Keeping death close by
If COVID-19 can teach us anything, it is that death can come at any time. This does not need to only invoke fear. By contemplating death as regularly as possible, it can become a way to clearly understand what is most important to us. Right now. It might be that we contemplate death and we feel regret for the way we spoke to a friend or our parents or children. So we can directly make a determination to develop more kindness towards them or to even go and speak to them now. To make sure together with them we take responsibility for improving our conduct in any next moment with them. Or we can realize that we want to spend more time practicing meditation, more time being generous to others. Contemplating death, contemplating COVID-19, can give us a sense of urgency to not wait a moment longer to do these things. To sit down on the pillow now.
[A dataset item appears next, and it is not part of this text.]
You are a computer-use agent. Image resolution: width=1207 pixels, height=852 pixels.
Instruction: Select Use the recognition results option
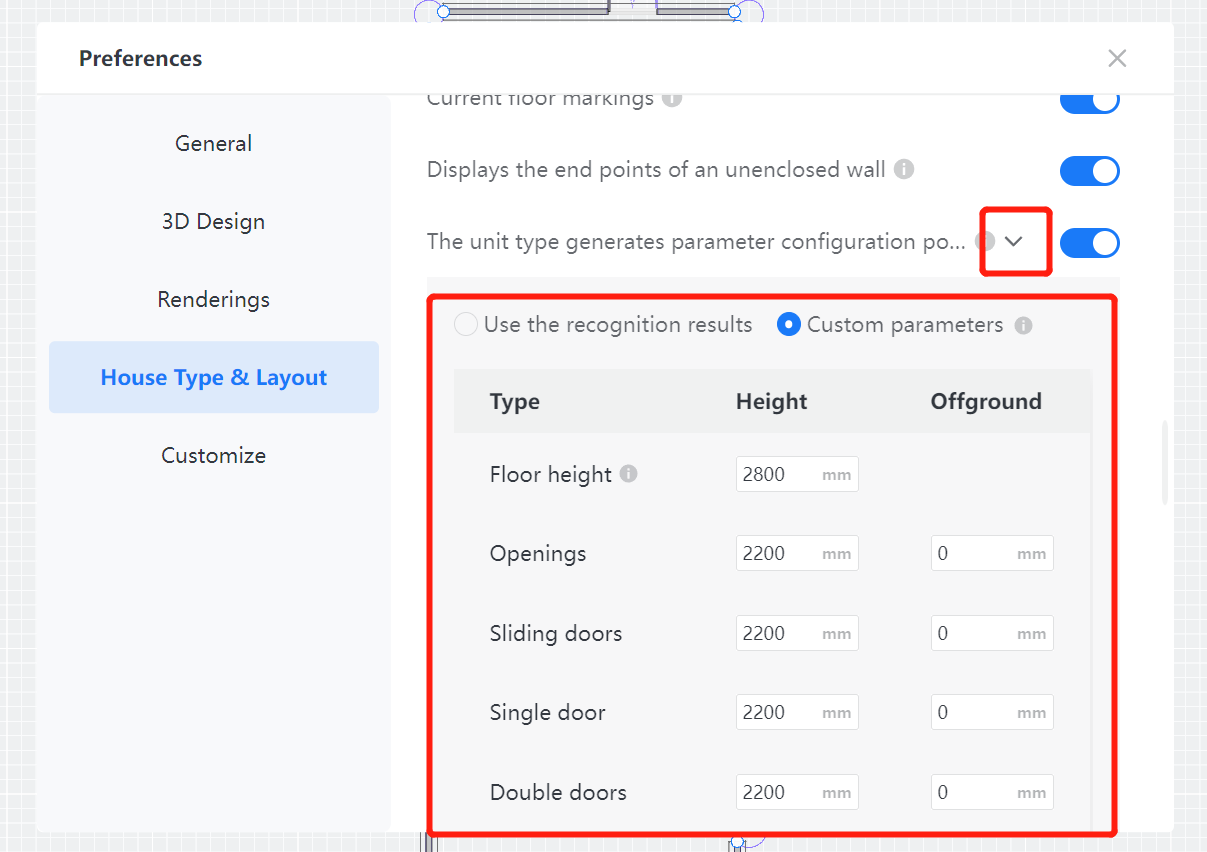(x=466, y=325)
To go to another human being and express our gratitude for them, or to apologize for an unskilful act we did before. To give the gift of mindfulness, calm, wisdom to ourselves, right now. To keep contemplating that there comes a time where all of a sudden we will have to let go. So we practice that. We practice dying. We practice forgiving ourselves for any unwholesome actions we have done by body, speech and mind. We forgive ourselves, knowing we have done the best we could at that time. And we keep COVID-19 close to us despite of social distancing. Close, so that everyday we develop as much kindness, gratitude and generosity as possible. We keep it close so we can truly make the best of this precious life as a human being. We keep it close so that when the moment of death comes, we are ready, and we can let go. We can let go, knowing that when we can let go, we have found liberation, peace, cessation. Nibbāna.